Source text -
James E. Hinish, Jr.

Regent University


The Philadelphia Society, Williamsburg Meeting

November 24, 1996

"Where Do the Founders Go From Here?"

Ladies and gentlemen, members and guests of the Philadelphia Society: Welcome to Kingsmill. Welcome to my world.

This weekend you've had an opportunity to visit Williamsburg, the cradle of history­­­the college town­­­and the tourist center....Now you get to see Williamsburg the resort and the retirement community...I live only a few minutes from here, near the 13th green on one of Kingsmill's three golf courses. We are just three hours from Washington, D.C., but worlds away.

Kingsmill was started some 20 years ago by Anheuser Busch which operates the brewery and Busch Gardens down Route 60. Should you drive around Kingsmill, you will notice that many of the byways are named after early settlers, many of them members of the original House of Burgesses which met in nearby Jamestown. You can also see the ruins of the Kingsmill plantation. Kingsmill was named not for the "king's mill" but for Richard Kingsmill, a large tobacco planter who built the plantation in 1617. That plantation was home for four generations of the Burwells who married into the Kingsmill family. I live just two minutes from the plantation on Burwell's Green. The post office insists that we use the address "The Green." I'm convinced it's because they can't spell "Burwell."

Before I turn these proceedings over to Stan Evans, I want to offer some personal observations. And since I'm partly responsible for this meeting in Williamsburg and fully responsible for the Williamsburg wine you are drinking with this brunch, please bear with me for a few moments while I add a touch of pragmatism to this weekend.

Dataset rows -
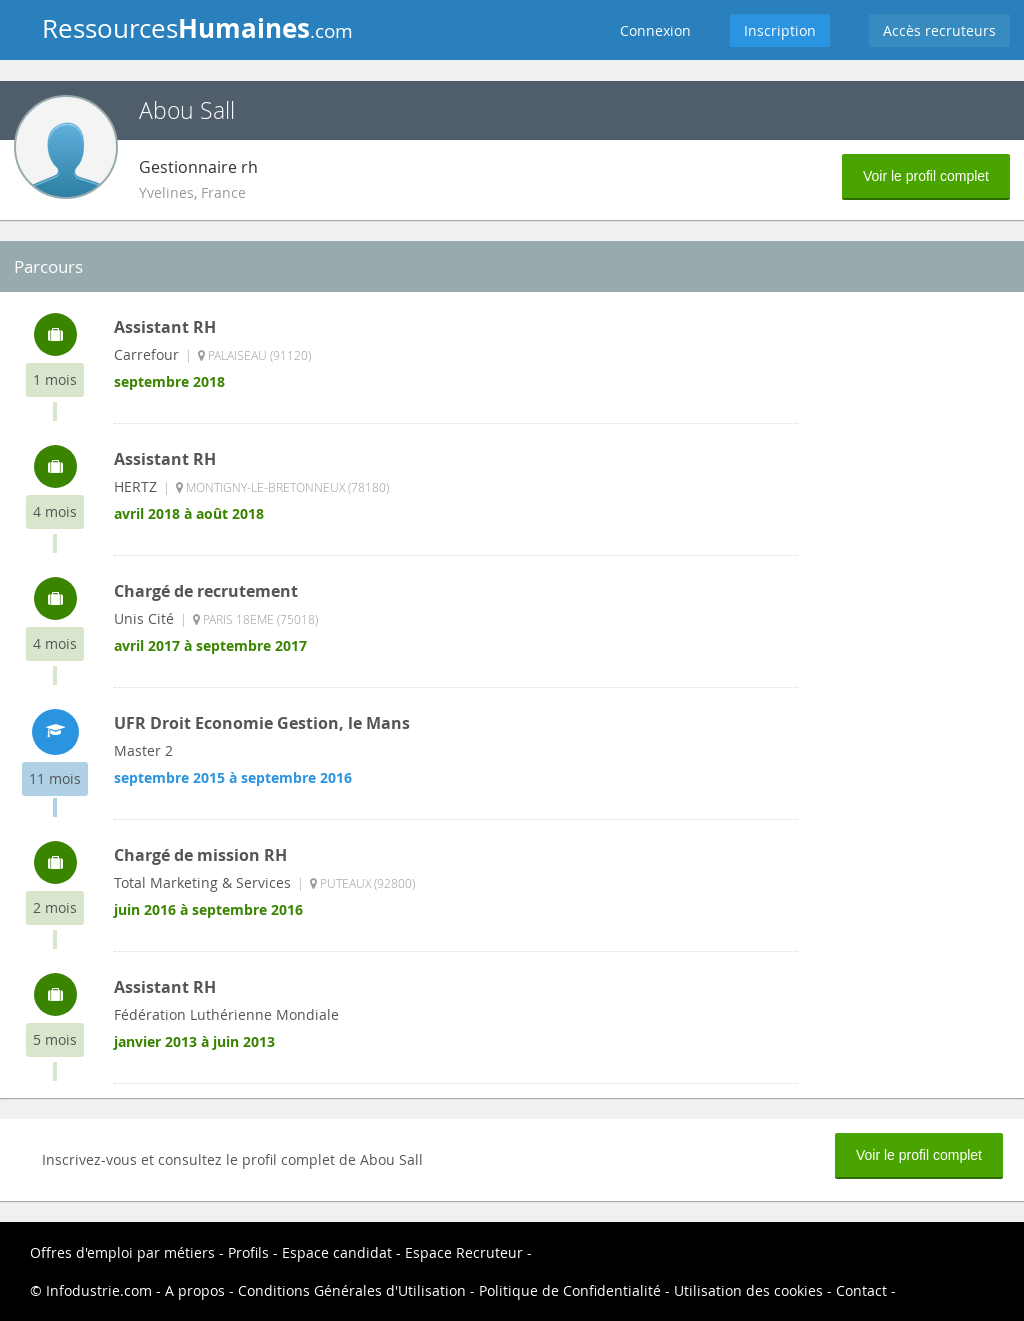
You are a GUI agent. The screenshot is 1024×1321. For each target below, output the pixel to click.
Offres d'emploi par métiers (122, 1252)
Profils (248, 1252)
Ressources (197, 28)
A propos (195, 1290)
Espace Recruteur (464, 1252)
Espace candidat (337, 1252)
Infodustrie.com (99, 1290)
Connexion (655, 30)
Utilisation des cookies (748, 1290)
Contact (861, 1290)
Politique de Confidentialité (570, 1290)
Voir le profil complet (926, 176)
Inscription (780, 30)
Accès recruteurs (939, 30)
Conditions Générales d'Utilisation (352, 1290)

Problem set -
[1] According to the speech, how did Kingsmill get its name? Answer in one to three sentences.
[2] Find every line in the listing that contains the string "Utilisation", treating uppercase and lowercase as distinct, and copy each of those lines.
The speech and the listing are separate, unrelated material.

Written responses -
[1] Kingsmill was named for Richard Kingsmill, a large tobacco planter who built the plantation in 1617. It was not named for a "king's mill."

[2]
Utilisation des cookies (748, 1290)
Conditions Générales d'Utilisation (352, 1290)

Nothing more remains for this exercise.